◆ **WORK REQUEST**
The answer should consist solely of the lines from the first one below through the line containing "The width and height of the screenshot is (1445, 901).", copied exactly.

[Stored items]
■ ■ ■ ■ ■ ■ ■

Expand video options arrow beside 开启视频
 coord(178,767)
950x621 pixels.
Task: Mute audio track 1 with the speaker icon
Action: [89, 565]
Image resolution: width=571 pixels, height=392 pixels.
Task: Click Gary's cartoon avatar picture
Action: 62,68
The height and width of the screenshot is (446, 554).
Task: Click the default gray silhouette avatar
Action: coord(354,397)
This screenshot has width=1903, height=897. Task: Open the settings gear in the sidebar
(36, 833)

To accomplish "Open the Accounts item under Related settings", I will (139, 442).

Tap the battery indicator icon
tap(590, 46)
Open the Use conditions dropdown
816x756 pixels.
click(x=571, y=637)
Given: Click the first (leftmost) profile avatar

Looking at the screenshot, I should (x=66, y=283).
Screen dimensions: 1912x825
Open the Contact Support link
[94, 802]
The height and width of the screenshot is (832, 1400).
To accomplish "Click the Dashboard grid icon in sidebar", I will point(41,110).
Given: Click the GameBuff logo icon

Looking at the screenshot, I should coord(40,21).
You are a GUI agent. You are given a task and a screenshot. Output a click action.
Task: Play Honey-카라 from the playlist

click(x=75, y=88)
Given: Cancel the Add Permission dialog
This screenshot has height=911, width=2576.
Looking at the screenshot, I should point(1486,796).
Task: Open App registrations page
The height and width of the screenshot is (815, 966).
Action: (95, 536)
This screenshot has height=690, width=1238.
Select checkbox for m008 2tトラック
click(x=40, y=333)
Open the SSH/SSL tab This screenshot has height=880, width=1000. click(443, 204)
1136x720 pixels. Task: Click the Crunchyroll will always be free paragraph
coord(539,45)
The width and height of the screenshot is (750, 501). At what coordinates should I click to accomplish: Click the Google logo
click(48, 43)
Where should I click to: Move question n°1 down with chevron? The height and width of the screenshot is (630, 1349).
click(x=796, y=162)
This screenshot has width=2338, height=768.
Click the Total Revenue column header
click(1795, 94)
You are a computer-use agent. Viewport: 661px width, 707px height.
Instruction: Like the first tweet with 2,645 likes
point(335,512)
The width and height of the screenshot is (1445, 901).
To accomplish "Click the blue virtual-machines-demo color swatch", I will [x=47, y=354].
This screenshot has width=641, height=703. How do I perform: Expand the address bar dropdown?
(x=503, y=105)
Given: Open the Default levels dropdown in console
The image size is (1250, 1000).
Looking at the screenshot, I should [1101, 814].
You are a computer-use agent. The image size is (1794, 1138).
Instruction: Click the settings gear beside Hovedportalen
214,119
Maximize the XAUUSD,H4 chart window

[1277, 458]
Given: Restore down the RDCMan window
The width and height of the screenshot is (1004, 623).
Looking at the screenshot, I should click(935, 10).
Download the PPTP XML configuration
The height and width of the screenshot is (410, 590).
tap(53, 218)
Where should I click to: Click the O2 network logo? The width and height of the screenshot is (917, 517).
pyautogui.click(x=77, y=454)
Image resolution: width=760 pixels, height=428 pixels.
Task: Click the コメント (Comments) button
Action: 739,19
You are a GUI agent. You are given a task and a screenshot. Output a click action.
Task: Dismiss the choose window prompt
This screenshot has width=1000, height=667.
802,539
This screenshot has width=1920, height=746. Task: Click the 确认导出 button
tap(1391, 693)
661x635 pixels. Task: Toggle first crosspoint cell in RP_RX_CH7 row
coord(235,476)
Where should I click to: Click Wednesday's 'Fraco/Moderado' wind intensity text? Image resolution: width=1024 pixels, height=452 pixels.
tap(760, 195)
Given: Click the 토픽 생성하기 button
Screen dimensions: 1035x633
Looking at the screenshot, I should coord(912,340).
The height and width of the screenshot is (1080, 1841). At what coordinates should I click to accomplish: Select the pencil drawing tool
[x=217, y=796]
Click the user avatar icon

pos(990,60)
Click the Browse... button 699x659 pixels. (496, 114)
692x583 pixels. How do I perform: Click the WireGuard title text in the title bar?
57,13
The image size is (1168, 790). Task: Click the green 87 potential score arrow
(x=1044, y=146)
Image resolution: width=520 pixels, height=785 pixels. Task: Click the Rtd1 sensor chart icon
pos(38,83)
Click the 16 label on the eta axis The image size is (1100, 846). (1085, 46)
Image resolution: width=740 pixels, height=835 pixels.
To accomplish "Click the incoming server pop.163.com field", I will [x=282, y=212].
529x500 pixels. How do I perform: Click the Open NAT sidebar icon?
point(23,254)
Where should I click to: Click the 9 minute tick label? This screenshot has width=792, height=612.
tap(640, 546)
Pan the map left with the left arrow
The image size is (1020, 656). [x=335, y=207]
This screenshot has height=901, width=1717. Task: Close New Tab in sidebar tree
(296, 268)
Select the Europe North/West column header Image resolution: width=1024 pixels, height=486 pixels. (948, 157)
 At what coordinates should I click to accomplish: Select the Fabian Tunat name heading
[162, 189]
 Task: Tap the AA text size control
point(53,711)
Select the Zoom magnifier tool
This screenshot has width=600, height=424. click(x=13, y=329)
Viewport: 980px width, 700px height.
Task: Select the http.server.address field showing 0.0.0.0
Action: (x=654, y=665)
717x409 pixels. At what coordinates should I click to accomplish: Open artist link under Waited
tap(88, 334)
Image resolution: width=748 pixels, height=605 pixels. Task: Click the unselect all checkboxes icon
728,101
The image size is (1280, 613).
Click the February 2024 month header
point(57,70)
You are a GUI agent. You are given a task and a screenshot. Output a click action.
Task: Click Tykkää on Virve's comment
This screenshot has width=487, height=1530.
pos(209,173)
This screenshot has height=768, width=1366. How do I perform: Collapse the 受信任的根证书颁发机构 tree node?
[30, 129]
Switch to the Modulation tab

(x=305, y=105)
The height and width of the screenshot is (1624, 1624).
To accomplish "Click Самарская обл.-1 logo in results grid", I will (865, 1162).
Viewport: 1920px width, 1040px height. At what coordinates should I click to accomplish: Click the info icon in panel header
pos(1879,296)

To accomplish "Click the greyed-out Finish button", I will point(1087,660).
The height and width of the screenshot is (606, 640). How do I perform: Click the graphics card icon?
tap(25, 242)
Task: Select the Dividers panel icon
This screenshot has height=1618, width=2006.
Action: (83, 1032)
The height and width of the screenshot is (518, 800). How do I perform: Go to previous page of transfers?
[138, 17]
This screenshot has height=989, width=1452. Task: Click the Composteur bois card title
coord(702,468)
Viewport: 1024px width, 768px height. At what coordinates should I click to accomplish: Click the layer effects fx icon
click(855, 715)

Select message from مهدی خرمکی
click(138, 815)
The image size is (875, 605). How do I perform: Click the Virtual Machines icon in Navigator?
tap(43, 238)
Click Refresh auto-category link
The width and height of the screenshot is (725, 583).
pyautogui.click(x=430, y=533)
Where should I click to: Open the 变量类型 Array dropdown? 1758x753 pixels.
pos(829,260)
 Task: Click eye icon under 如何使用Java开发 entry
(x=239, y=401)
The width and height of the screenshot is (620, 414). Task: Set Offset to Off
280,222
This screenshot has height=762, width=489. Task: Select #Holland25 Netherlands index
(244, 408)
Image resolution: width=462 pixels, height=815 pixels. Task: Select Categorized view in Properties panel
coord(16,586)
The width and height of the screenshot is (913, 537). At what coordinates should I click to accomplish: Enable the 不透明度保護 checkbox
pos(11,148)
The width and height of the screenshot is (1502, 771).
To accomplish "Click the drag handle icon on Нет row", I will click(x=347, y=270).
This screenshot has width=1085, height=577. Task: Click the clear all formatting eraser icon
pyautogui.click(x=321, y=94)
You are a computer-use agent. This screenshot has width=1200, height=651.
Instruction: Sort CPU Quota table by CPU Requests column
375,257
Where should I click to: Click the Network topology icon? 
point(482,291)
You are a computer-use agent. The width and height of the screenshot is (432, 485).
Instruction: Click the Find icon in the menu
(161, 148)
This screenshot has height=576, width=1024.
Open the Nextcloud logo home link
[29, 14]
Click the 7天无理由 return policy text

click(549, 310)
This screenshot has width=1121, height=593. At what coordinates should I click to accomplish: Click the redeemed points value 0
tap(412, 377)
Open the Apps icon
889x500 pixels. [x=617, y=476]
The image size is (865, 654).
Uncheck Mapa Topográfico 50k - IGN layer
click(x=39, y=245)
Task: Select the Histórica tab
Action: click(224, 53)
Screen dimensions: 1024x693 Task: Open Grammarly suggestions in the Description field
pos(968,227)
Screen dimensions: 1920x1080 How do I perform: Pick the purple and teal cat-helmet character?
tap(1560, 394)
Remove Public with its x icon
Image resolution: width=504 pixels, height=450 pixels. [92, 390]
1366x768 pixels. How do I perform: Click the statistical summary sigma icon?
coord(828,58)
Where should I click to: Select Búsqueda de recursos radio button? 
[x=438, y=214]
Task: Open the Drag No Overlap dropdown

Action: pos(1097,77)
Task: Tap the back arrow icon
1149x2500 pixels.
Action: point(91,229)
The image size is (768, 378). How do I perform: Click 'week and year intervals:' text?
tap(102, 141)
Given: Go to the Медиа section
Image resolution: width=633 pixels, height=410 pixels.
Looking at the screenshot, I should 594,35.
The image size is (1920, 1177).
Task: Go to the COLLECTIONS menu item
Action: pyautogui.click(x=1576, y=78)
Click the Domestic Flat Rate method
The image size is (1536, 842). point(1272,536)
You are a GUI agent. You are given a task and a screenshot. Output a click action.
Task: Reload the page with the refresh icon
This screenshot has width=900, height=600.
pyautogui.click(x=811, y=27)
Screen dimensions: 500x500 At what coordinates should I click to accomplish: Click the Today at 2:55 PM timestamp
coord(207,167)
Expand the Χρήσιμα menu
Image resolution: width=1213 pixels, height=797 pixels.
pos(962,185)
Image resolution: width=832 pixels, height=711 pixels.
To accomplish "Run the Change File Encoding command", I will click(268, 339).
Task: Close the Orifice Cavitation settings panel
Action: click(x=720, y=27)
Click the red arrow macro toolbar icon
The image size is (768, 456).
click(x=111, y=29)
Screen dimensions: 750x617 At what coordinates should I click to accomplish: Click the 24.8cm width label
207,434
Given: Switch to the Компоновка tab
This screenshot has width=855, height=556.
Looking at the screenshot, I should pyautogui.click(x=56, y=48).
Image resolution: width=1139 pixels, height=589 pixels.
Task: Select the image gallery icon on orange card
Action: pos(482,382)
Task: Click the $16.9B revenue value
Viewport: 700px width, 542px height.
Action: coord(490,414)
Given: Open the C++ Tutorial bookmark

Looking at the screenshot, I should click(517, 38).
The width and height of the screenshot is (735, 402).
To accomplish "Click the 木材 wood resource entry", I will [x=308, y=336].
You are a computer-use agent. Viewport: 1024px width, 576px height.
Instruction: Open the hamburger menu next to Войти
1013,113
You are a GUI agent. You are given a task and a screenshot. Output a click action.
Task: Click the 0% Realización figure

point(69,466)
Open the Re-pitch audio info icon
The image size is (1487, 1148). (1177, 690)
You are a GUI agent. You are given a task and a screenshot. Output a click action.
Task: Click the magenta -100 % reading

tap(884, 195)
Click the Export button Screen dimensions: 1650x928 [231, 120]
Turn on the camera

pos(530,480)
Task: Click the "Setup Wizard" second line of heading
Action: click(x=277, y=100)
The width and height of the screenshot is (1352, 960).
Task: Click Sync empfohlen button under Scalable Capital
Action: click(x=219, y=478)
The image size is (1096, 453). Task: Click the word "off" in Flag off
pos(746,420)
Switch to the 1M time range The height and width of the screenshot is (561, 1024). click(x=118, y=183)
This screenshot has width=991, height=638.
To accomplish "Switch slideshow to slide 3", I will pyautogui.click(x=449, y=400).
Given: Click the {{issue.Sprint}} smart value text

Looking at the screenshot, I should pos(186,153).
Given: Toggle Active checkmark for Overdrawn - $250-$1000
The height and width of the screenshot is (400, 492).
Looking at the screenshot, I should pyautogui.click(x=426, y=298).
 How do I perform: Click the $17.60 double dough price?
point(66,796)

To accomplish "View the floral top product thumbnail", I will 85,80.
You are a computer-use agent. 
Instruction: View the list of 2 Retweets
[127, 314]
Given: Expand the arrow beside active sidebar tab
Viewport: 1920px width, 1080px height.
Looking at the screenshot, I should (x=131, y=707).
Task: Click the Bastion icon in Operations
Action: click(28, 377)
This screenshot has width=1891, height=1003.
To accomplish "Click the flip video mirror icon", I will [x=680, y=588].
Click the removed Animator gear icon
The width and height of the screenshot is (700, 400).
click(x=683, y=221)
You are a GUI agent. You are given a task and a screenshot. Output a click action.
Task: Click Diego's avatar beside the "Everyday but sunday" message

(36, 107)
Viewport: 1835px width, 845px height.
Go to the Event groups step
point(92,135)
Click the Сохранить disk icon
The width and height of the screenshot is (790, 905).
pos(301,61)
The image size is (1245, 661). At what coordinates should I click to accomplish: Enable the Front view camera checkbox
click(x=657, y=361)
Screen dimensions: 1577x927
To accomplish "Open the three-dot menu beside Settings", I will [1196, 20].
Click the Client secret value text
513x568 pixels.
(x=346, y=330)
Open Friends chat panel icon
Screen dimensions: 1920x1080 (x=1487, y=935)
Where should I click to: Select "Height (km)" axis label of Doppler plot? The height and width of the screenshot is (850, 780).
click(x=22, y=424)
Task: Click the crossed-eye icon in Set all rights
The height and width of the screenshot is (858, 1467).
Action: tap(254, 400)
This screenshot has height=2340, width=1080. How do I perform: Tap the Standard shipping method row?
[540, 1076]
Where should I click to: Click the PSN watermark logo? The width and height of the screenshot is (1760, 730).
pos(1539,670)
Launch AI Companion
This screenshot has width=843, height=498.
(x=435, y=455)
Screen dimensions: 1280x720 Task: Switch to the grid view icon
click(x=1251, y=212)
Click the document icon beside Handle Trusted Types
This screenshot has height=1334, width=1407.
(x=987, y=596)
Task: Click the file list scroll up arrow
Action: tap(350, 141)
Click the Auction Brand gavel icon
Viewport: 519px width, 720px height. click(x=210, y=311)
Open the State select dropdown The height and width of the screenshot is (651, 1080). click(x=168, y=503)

■ ■ ■ ■ ■ ■ ■

◆ **YOUR RESPONSE**
Expand video options arrow beside 开启视频
 coord(178,767)
950x621 pixels.
Task: Mute audio track 1 with the speaker icon
Action: [89, 565]
Image resolution: width=571 pixels, height=392 pixels.
Task: Click Gary's cartoon avatar picture
Action: 62,68
The height and width of the screenshot is (446, 554).
Task: Click the default gray silhouette avatar
Action: coord(354,397)
This screenshot has width=1903, height=897. Task: Open the settings gear in the sidebar
(36, 833)

To accomplish "Open the Accounts item under Related settings", I will (139, 442).

Tap the battery indicator icon
tap(590, 46)
Open the Use conditions dropdown
816x756 pixels.
click(x=571, y=637)
Given: Click the first (leftmost) profile avatar

Looking at the screenshot, I should (x=66, y=283).
Screen dimensions: 1912x825
Open the Contact Support link
[94, 802]
The height and width of the screenshot is (832, 1400).
To accomplish "Click the Dashboard grid icon in sidebar", I will point(41,110).
Given: Click the GameBuff logo icon

Looking at the screenshot, I should coord(40,21).
You are a GUI agent. You are given a task and a screenshot. Output a click action.
Task: Play Honey-카라 from the playlist

click(x=75, y=88)
Given: Cancel the Add Permission dialog
This screenshot has height=911, width=2576.
Looking at the screenshot, I should point(1486,796).
Task: Open App registrations page
The height and width of the screenshot is (815, 966).
Action: (95, 536)
This screenshot has height=690, width=1238.
Select checkbox for m008 2tトラック
click(x=40, y=333)
Open the SSH/SSL tab This screenshot has height=880, width=1000. click(443, 204)
1136x720 pixels. Task: Click the Crunchyroll will always be free paragraph
coord(539,45)
The width and height of the screenshot is (750, 501). At what coordinates should I click to accomplish: Click the Google logo
click(48, 43)
Where should I click to: Move question n°1 down with chevron? The height and width of the screenshot is (630, 1349).
click(x=796, y=162)
This screenshot has width=2338, height=768.
Click the Total Revenue column header
click(1795, 94)
You are a computer-use agent. Viewport: 661px width, 707px height.
Instruction: Like the first tweet with 2,645 likes
point(335,512)
The width and height of the screenshot is (1445, 901).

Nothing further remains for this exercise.